Here we use the nextflow environment variable baseDir which is resolved by the workflow at runtime. The path to the data and params folder is specified through use of relative file paths. Open the params.config file to inspect the following:

GROOVY

// params.config
params {
                outdir = "${baseDir}/results"
                batches = 1
                meta = "${baseDir}/params/meta.csv"
                effects = "${baseDir}/params/effects.csv"
                subgroup = "${baseDir}/params/subgroup.csv"
                school_data = "${baseDir}/data/each_period.tar.gz"
                school_info = "${baseDir}/params/school_info.json"
                composition_data = "${baseDir}/data/composition_each_period.tar.gz"
}

To point Nextflow to this params.config file, we include the following code includeConfig "params.config", in our workflow configuration file.nextflow.config.

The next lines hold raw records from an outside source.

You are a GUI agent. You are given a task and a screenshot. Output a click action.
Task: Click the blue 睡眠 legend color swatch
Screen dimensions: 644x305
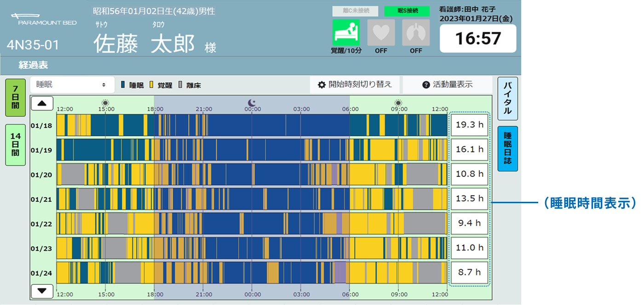click(123, 85)
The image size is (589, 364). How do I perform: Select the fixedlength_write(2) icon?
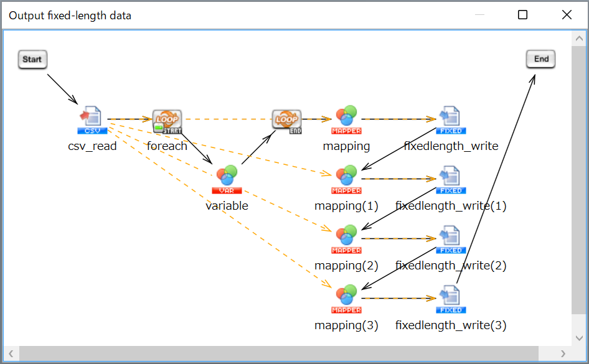tap(451, 240)
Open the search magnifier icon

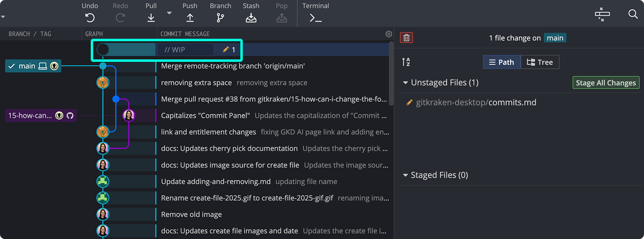point(633,14)
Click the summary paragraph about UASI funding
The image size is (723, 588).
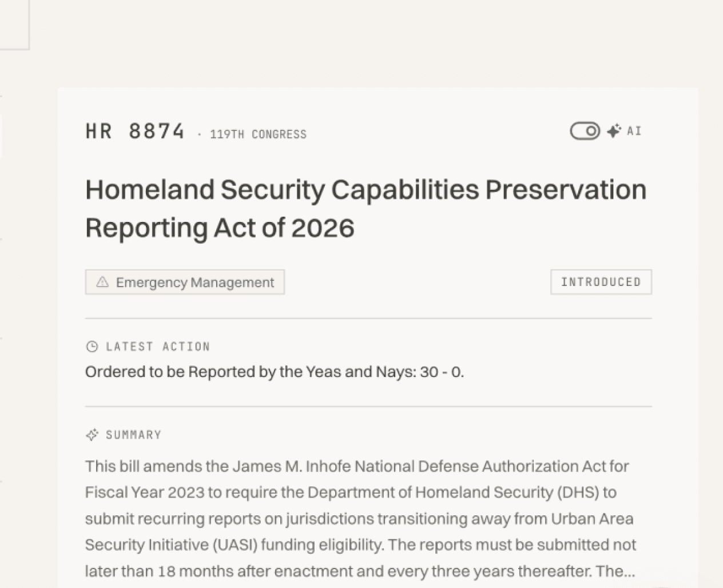[x=360, y=518]
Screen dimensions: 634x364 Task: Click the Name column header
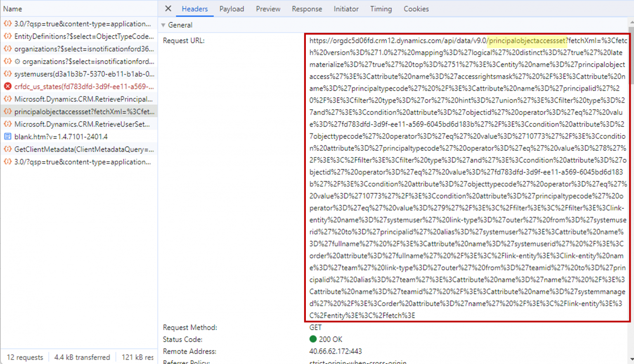coord(12,8)

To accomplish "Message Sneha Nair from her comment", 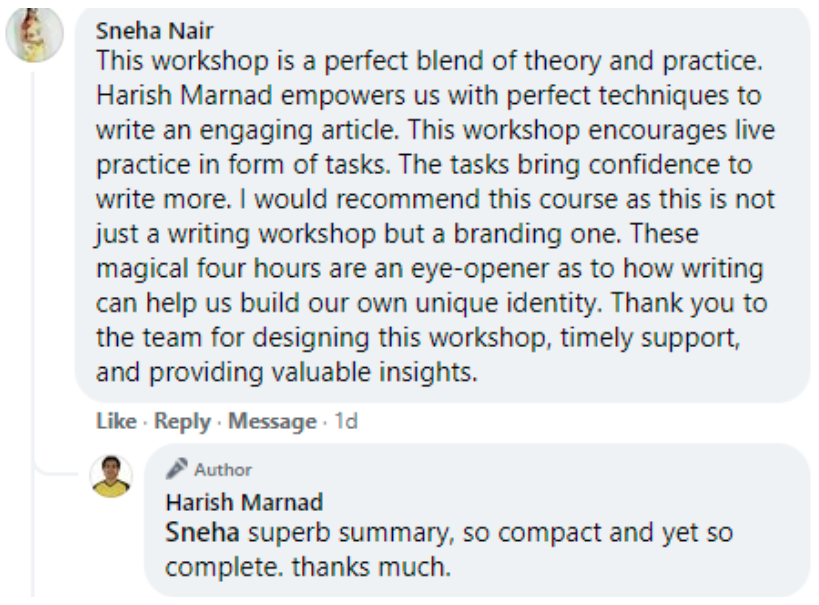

Open the 03_params.nf and check the syntax, notice we abstract the parameterisation of the workflow from the workflow definition. This means we no longer need to define a parameter in our main workflow file, so long as we point nextflow to the params.config file.

GROOVY


nextflow run 03_params.nf 

Key Points

  • Pipeline parameters are specified by prepending the prefix params to a variable name, separated by a dot character.
  • To specify a pipeline parameter on the command line for a Nextflow run use --variable_name syntax.